TASK DIRECTIONS = Find all lines in the records that include the word "give", and copy them out.

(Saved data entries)
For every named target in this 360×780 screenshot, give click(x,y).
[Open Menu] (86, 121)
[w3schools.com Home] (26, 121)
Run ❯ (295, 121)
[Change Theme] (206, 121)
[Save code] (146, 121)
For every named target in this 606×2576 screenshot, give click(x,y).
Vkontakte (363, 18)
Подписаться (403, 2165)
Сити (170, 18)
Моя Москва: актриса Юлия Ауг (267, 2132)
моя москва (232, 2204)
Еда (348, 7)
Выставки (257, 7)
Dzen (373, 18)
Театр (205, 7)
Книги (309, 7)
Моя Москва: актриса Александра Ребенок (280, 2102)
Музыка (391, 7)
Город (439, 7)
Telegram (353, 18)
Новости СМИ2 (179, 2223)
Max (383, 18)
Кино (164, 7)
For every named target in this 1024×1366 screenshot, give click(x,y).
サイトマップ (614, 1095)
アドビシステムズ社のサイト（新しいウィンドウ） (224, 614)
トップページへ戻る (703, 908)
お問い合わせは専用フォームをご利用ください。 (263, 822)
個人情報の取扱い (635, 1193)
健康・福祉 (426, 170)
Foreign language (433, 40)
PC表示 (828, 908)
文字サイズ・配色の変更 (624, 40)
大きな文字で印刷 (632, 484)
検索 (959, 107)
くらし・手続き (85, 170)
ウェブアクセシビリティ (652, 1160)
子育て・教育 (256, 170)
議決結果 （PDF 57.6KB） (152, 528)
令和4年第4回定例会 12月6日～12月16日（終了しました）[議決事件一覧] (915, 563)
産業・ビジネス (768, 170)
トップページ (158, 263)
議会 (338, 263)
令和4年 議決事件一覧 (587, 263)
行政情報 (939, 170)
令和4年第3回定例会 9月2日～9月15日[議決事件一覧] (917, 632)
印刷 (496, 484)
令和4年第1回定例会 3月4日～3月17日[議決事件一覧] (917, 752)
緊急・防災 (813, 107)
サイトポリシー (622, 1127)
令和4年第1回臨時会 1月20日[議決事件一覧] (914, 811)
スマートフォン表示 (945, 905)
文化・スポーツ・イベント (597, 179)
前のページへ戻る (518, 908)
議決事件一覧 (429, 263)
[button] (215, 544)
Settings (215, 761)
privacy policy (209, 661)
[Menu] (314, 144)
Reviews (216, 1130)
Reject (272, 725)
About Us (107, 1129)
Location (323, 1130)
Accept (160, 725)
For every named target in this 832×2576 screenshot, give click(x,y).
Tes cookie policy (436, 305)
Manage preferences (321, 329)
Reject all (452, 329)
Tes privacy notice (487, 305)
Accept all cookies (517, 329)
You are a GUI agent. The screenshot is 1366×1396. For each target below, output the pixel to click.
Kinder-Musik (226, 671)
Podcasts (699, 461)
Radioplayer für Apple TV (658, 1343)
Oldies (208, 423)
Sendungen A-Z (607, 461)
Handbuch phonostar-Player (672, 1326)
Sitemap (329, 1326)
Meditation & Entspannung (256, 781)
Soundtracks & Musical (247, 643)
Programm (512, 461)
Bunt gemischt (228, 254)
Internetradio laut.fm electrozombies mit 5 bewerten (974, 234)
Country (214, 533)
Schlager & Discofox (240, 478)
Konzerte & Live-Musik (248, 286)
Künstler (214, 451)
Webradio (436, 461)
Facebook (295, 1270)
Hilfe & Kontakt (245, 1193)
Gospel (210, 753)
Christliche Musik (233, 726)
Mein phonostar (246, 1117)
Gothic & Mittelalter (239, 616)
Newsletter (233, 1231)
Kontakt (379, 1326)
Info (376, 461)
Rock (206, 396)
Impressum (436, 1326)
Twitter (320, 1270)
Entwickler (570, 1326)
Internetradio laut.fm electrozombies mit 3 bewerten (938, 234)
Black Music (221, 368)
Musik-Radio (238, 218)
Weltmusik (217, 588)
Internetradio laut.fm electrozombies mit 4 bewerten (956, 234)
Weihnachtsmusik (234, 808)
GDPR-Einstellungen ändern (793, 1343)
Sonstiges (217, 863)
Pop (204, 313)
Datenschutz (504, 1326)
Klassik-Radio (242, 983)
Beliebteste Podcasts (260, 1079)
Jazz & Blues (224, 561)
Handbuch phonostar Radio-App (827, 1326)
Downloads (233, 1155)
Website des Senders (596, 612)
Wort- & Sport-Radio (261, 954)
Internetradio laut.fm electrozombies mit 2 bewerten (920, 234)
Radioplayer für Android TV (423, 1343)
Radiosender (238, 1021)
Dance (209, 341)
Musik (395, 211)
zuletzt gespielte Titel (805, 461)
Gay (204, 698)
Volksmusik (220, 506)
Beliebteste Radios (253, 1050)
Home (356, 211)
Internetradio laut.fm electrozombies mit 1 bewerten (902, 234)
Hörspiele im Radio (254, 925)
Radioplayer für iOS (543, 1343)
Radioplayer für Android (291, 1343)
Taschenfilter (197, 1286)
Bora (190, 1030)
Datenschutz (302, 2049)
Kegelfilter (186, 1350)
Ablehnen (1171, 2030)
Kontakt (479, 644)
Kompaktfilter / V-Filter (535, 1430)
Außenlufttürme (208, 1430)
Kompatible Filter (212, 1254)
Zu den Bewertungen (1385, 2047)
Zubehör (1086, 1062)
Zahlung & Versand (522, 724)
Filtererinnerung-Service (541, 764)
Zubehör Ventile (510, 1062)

ANSWER TO THIS EXERCISE =
For every named target in this 360×780 screenshot, give click(x,y).
For every named target in this 606×2576 screenshot, give click(x,y).
For every named target in this 1024×1366 screenshot, give click(x,y).
For every named target in this 832×2576 screenshot, give click(x,y).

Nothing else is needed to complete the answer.